---------- Source information ----------

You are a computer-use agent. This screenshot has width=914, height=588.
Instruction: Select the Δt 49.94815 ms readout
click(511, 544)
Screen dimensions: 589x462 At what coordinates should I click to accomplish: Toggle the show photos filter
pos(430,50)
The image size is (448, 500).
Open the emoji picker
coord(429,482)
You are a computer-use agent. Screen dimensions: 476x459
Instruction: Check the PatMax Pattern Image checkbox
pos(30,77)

----------
---------- Source information ----------

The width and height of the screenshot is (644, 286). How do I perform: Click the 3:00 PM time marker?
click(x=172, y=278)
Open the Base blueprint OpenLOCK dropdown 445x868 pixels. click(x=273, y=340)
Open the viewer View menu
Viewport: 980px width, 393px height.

----------

Exercise:
Scan the material for the string "computer". Copy each line where it appears.

Reply:
You are a computer-use agent. This screenshot has width=914, height=588.
You are a computer-use agent. Screen dimensions: 476x459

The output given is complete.